Health product recall

Heat And Moisture Exchanger (HME) And Filters

Last updated

Summary

Product
Heat And Moisture Exchanger (HME) And Filters
Issue
Medical devices - Performance issue
What to do

Contact the manufacturer if you require additional information. 

Audience
Healthcare

Affected products

Affected products

Lot or serial number

Model or catalogue number

Heat And Moisture Exchanger (HME) And Filters

KMZ21K0182

N/A

Issue

Teleflex is initiating this voluntary recall for the above-mentioned products due to reports of the device splitting or detaching during use. The devices are intended for connection to respiratory equipment in intensive care units and operating theatres to protect the equipment from potential airborne contaminants. If the filter splits or detaches during use, the functionality and efficiency of the device may be compromised, potentially resulting in a leakage and insufficient air supply to the patient with potential desaturation.

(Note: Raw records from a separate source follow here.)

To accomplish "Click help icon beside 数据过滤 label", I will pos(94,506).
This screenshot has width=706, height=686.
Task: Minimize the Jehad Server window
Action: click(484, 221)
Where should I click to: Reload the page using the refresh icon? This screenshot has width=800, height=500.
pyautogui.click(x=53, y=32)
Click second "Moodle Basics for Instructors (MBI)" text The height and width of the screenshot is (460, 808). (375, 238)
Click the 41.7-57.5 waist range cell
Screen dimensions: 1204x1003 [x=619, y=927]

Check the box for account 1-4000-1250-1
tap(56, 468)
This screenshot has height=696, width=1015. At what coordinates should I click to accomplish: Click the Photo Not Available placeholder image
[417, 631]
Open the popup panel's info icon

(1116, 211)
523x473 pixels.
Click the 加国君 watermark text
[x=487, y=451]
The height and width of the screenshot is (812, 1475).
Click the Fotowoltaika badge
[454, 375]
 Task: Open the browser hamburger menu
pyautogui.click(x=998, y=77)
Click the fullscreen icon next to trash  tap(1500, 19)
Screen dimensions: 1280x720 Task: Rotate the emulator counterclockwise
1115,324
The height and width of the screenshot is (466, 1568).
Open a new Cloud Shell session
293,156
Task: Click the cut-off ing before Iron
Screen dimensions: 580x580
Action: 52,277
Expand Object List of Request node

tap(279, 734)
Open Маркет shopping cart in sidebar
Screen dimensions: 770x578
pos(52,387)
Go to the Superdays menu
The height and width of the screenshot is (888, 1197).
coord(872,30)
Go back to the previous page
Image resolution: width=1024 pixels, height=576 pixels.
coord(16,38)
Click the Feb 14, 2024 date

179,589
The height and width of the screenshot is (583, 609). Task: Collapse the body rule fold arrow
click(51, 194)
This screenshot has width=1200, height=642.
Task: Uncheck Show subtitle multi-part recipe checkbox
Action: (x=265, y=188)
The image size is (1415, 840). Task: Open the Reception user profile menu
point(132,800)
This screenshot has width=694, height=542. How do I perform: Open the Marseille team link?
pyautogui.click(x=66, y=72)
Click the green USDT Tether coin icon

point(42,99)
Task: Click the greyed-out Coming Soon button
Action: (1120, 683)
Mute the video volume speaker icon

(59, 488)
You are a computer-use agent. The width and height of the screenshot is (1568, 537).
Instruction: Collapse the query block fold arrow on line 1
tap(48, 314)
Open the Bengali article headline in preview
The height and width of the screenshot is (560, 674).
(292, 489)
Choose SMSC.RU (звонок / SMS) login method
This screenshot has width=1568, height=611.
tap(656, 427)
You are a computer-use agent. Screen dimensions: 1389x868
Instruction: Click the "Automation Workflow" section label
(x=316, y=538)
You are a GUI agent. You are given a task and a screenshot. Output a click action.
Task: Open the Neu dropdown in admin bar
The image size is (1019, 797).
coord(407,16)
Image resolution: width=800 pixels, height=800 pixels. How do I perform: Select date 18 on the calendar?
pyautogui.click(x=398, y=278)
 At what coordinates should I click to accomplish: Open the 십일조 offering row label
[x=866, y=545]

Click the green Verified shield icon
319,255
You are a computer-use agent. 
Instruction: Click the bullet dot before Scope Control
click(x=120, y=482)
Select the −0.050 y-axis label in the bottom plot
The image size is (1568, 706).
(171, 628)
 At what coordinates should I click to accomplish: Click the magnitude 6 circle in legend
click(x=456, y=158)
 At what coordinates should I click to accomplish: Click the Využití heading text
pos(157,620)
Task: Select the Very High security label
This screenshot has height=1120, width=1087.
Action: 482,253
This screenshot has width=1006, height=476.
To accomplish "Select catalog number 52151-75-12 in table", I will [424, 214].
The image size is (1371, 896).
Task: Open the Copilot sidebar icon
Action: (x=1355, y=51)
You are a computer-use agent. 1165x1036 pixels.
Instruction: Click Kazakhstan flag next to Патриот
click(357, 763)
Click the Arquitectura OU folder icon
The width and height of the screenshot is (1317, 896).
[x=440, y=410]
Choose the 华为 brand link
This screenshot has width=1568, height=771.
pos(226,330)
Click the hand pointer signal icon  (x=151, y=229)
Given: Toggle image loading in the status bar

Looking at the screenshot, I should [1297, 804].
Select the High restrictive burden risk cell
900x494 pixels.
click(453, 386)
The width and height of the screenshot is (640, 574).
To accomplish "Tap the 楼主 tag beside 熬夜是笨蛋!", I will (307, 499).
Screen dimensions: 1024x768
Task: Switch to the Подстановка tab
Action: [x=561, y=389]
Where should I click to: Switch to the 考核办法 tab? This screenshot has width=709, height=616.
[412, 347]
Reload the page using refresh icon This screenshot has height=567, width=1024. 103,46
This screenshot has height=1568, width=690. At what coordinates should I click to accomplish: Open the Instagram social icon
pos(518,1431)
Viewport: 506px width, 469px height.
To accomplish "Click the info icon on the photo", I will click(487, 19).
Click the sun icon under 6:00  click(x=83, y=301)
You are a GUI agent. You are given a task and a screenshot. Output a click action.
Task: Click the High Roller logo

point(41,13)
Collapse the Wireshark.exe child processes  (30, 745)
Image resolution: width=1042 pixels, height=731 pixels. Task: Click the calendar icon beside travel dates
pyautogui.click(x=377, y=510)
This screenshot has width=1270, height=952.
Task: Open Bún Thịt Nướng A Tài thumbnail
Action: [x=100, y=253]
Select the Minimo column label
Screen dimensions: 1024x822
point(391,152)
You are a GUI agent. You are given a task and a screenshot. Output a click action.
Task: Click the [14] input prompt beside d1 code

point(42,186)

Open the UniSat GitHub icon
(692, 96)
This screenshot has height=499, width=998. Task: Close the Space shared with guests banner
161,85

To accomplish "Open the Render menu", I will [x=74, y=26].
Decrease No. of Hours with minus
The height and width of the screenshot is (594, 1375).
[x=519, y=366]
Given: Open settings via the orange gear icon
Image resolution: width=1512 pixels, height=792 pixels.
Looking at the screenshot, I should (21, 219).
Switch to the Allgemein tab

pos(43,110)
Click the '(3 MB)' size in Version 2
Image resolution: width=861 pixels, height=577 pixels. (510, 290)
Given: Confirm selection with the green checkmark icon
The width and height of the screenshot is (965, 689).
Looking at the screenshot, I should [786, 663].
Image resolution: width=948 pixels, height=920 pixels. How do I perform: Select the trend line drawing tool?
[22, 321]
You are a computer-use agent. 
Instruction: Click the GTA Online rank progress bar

As of August 2022, a total of 36 complaints reporting the filter splitting or detaching have been received for the products in scope of this recall. Of these 36 complaints, 4 complaints reported injuries including desaturation. No deaths or long-term patient injuries have been reported at this time.

Recall start date: August 29, 2022

Additional information

Details
Original published date: 2022-09-23
Alert / recall type
Health product recall
Category
Health product - Medical device - Anaesthesiology
Companies

Teleflex Medical Sdn. Bhd.

Lot Pt 2577, Kamunting Perak, Malaysia, 34600

Published by
Health Canada
Audience
Healthcare
Recall class
Type II
Identification number
RA-64559